Competitors will exit. Practices that cannot absorb the revenue shock will close or consolidate. Every market where a Medicaid-dependent competitor exits is a market where surviving practices gain share — often with a better payer mix than the volume they lost.
Action Items
1. Audit your Medicaid exposure immediately. Calculate Medicaid as a percentage of revenue, visits, and unique patients — by location if you operate multiple sites. Any location above 30% Medicaid revenue requires a mitigation plan within 90 days.
2. Launch or expand a dental/medical membership program. For patients losing Medicaid coverage, an in-house membership plan ($25–$40/month for preventive services) retains the patient relationship and generates predictable revenue. This is the single highest-ROI initiative for Medicaid-exposed practices right now.
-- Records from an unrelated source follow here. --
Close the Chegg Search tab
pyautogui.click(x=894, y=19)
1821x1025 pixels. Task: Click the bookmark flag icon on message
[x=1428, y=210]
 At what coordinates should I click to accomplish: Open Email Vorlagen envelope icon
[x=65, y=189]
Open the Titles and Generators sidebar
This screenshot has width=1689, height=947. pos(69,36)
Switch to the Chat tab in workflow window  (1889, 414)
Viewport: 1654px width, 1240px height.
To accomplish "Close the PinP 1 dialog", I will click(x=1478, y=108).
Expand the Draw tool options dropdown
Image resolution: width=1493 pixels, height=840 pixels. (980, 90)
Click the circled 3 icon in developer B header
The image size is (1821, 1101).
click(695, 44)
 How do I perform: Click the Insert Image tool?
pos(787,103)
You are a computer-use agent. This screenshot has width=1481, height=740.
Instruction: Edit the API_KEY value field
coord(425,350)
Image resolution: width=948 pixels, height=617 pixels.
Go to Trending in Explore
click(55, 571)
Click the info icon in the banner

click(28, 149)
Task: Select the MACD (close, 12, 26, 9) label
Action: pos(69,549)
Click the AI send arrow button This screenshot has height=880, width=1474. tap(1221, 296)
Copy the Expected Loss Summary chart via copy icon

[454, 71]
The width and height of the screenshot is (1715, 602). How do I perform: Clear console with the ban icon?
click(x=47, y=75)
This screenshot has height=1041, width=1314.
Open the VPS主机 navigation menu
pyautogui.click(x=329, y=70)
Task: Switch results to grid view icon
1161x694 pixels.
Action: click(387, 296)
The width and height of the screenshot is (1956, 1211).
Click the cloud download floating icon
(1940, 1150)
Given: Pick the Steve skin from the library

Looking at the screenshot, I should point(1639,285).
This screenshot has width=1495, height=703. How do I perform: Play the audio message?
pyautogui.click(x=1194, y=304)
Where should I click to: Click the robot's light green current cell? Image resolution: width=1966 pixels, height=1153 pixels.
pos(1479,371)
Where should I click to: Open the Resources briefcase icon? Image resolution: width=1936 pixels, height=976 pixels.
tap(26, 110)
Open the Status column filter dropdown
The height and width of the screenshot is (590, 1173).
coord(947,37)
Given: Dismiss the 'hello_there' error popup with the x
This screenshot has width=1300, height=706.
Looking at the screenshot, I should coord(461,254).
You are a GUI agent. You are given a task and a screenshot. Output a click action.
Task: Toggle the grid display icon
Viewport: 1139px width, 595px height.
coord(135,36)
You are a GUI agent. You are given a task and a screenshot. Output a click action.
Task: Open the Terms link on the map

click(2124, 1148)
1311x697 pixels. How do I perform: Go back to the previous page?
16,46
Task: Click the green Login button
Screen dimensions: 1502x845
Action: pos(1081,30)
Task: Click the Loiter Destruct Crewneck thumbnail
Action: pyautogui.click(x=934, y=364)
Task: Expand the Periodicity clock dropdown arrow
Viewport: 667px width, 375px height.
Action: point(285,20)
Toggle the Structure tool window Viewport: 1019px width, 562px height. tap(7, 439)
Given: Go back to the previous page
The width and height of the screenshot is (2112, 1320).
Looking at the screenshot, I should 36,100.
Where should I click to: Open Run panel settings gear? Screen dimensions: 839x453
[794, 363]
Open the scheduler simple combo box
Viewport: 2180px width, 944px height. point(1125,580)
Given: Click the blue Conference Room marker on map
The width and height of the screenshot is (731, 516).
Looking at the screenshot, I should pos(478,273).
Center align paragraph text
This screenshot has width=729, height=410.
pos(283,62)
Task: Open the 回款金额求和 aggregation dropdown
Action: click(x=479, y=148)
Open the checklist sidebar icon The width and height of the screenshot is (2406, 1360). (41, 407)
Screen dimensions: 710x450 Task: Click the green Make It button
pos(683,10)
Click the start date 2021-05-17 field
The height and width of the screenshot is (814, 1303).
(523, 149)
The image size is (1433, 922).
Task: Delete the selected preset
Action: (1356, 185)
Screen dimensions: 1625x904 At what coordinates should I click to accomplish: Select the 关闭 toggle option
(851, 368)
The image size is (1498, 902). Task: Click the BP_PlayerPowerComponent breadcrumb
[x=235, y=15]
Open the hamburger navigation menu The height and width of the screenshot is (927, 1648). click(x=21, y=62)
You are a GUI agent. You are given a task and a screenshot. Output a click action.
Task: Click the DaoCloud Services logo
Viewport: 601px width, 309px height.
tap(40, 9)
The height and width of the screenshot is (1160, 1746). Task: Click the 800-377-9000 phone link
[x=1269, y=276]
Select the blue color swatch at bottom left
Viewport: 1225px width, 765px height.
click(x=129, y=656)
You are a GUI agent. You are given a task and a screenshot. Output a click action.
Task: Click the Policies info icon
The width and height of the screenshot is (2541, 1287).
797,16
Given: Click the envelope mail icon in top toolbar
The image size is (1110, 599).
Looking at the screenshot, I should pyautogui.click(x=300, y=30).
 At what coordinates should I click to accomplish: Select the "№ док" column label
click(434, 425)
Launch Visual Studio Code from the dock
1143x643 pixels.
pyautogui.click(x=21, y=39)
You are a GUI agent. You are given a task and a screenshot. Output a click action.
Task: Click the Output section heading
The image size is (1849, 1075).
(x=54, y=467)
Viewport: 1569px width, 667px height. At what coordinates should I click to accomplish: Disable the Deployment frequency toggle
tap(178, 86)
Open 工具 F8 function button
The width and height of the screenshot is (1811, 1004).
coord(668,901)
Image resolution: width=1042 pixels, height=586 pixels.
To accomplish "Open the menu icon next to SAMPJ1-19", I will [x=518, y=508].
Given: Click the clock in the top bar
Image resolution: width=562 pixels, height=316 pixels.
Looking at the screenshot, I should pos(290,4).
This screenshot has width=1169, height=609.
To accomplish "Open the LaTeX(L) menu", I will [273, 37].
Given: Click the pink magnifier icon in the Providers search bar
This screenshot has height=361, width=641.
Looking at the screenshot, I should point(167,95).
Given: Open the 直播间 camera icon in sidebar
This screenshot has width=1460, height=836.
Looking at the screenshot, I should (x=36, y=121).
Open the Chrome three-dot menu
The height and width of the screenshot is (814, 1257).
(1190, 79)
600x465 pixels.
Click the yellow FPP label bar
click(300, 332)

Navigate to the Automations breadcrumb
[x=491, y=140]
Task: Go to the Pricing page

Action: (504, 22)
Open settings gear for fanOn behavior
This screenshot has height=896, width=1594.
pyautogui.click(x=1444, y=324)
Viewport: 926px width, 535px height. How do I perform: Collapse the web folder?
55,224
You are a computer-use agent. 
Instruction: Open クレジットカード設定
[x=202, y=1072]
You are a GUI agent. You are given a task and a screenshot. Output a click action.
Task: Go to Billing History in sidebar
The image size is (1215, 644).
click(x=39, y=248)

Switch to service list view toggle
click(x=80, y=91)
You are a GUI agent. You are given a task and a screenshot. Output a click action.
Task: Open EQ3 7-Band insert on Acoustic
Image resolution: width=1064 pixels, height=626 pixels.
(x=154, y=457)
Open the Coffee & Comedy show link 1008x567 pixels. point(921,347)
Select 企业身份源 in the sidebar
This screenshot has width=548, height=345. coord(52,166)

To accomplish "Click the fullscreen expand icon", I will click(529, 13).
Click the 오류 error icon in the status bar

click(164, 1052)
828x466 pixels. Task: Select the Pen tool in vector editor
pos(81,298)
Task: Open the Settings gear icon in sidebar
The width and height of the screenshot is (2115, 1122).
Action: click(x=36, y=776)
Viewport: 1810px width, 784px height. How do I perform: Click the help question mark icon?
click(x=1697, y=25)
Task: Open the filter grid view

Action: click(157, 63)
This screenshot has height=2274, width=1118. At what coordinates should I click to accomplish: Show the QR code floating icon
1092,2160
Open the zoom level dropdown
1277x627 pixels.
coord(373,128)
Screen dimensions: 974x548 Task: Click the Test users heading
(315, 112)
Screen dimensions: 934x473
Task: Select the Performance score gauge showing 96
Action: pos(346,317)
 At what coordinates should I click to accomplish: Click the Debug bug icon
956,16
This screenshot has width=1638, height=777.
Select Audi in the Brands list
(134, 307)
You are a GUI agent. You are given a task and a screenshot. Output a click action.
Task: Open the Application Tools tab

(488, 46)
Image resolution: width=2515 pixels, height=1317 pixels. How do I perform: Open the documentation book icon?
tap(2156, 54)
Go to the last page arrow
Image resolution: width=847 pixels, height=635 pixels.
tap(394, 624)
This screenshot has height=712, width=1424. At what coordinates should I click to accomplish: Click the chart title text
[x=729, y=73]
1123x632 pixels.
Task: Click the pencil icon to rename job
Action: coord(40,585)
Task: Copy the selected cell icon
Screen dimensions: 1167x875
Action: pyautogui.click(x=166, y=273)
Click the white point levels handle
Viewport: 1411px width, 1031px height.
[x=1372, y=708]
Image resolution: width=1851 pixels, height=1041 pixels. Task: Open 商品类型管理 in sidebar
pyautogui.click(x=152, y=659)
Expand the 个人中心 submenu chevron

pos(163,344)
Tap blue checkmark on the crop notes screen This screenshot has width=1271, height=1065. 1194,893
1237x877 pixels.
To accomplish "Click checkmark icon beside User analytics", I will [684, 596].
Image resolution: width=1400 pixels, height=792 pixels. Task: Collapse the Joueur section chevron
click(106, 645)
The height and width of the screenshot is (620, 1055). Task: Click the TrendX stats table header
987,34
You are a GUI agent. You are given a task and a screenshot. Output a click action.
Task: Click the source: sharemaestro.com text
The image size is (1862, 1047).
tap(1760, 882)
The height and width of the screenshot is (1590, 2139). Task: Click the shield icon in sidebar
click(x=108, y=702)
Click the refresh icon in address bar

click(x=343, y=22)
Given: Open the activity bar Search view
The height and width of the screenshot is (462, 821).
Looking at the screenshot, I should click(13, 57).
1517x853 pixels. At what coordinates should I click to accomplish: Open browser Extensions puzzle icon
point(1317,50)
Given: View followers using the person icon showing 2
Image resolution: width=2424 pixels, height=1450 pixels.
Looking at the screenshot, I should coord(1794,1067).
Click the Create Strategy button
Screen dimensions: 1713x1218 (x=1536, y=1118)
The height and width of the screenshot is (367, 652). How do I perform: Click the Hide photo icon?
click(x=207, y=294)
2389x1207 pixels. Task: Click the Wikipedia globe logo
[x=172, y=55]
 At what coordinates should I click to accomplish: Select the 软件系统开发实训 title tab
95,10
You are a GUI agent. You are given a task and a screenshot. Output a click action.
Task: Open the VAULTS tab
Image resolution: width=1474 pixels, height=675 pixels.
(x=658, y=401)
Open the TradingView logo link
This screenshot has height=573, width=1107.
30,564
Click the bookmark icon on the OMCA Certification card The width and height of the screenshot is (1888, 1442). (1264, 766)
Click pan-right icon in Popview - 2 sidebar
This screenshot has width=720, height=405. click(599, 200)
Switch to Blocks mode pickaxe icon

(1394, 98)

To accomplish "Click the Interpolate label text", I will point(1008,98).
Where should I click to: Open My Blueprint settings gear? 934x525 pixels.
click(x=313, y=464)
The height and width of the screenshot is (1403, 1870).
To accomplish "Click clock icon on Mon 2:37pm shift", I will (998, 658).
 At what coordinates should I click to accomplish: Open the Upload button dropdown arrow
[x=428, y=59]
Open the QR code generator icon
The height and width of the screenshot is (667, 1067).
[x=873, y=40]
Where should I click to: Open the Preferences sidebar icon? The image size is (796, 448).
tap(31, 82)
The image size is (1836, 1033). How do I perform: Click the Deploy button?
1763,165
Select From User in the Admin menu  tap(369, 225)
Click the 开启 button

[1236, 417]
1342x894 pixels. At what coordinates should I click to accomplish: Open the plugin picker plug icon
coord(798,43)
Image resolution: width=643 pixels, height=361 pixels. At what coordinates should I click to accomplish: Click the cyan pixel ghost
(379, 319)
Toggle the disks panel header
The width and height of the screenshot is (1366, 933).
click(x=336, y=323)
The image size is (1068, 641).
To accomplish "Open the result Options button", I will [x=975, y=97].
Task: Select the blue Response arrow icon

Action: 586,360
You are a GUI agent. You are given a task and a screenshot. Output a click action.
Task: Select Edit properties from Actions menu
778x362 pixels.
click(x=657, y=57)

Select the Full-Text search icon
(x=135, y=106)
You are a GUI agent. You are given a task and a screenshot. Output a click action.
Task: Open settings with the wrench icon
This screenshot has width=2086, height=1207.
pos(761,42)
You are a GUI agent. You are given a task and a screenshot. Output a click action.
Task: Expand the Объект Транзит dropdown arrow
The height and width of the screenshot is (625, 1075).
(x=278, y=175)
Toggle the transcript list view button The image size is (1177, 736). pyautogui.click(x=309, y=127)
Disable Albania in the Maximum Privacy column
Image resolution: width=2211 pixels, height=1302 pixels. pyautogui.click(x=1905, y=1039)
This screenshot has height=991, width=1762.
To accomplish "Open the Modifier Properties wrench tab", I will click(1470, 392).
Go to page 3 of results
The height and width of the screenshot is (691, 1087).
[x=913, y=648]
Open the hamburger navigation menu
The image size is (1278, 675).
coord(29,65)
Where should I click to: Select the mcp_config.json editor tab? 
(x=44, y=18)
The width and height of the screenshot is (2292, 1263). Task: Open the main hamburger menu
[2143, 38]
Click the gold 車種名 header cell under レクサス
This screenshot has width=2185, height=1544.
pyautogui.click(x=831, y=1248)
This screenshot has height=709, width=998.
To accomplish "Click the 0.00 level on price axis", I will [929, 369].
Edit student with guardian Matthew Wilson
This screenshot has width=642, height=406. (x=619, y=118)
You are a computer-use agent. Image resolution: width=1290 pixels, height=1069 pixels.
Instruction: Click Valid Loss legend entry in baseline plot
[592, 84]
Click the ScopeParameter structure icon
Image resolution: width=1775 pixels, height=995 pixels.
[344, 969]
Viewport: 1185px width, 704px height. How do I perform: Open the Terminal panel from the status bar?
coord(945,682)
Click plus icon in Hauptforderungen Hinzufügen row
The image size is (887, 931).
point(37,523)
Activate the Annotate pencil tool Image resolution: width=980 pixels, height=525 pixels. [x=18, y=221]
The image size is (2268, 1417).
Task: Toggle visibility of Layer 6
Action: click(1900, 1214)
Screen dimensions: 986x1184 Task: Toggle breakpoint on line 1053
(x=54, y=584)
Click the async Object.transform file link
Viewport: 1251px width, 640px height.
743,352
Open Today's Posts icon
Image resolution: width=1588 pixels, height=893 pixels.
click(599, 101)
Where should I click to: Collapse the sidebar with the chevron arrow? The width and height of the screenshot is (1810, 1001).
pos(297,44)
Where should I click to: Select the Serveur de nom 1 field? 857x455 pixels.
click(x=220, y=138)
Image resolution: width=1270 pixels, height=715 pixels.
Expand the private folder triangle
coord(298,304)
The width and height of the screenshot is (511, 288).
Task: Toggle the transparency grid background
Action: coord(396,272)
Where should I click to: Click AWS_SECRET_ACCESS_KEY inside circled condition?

3. Build a benefits navigation capability. Train front-desk staff or partner with a navigator organization to screen every uninsured patient for marketplace eligibility. Automate the screening with intake forms. The goal: convert disenrolled Medicaid patients to subsidized commercial coverage before they leave your practice.
4. Monitor your state's redetermination data weekly. KFF publishes state-level disenrollment and renewal data. Your state Medicaid agency publishes processing timelines and policy changes. Track these the way you track your P&L — because they are directly connected to it.
5. Stress-test your budget for a 15–25% Medicaid volume decline sustained through 2026. Model the revenue impact, identify the break-even point, and determine what operational changes (staffing, hours, marketing spend reallocation) are required at each threshold. Do not wait for the data to confirm what the trend already shows.
Bottom Line
The Medicaid enrollment collapse is the most significant payer disruption since the ACA marketplace launch — and unlike the ACA, this one is taking coverage away. Thirteen million people have lost their insurance card in under two years, most through bureaucratic failure rather than ineligibility. For healthcare practices and systems, the strategic response is not to hope for a policy reversal. It is to diversify revenue, retain patients through the gap, and position for the re-enrollment wave that will inevitably follow. The operators who treat this as a temporary blip will be the ones closing locations in 2027. The ones who treat it as a structural shift will own the market that emerges on the other side.